## [PROBLEM DESCRIPTION]
Copy verbatim the span of the records below that starts at the line containing "You are a computer-use agent. The" and ends at the line containing "I will coord(662,62).", including both of those lines.

========================

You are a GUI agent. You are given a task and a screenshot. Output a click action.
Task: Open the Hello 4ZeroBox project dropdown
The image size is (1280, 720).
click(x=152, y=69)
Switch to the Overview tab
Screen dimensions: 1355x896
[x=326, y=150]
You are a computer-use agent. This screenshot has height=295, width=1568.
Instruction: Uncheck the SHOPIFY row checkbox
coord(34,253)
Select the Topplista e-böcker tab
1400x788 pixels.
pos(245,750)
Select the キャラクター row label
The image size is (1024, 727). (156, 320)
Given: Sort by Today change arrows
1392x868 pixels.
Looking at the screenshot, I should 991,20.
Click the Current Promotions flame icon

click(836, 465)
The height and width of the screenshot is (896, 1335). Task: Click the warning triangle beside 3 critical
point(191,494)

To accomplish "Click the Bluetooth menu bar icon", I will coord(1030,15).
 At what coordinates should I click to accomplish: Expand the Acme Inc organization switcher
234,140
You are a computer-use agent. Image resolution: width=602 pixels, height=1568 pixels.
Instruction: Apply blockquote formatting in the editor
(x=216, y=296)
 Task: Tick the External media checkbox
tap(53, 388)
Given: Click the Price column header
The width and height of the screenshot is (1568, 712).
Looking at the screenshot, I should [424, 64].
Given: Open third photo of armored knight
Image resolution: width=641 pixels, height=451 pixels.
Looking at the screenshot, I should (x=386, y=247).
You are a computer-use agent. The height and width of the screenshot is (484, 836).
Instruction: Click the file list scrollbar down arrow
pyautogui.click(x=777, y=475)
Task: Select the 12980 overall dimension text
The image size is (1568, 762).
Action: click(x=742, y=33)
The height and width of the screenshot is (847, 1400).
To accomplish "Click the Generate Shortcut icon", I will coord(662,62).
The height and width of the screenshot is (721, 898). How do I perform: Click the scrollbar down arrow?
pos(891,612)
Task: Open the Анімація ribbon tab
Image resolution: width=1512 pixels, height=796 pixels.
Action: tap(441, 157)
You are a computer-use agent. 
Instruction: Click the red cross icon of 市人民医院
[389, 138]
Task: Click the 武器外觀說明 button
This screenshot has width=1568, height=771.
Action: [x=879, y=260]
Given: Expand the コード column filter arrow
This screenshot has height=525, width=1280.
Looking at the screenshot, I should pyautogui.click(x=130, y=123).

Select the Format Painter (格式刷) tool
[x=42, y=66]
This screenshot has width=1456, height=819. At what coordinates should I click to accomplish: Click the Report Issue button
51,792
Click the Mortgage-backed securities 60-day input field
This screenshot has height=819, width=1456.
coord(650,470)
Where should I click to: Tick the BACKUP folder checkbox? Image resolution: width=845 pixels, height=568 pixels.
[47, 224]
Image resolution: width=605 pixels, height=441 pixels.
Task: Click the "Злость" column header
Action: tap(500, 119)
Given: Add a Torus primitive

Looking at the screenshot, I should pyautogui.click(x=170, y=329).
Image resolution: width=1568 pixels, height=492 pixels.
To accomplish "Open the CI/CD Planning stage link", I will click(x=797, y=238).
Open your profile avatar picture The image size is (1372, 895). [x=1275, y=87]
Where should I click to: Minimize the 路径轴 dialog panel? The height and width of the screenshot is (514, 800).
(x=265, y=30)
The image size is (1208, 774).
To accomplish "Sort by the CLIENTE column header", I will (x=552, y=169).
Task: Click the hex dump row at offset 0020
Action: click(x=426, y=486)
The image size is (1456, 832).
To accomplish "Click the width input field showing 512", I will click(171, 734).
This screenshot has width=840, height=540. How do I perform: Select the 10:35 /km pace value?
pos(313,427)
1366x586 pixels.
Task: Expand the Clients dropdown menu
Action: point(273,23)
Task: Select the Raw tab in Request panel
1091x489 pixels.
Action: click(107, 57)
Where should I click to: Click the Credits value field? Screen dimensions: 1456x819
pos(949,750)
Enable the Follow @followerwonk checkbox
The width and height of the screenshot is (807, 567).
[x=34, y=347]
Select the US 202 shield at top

========================

## [SOLUTION FOR THIS EXERCISE]
You are a computer-use agent. The height and width of the screenshot is (484, 836).
Instruction: Click the file list scrollbar down arrow
pyautogui.click(x=777, y=475)
Task: Select the 12980 overall dimension text
The image size is (1568, 762).
Action: click(x=742, y=33)
The height and width of the screenshot is (847, 1400).
To accomplish "Click the Generate Shortcut icon", I will coord(662,62).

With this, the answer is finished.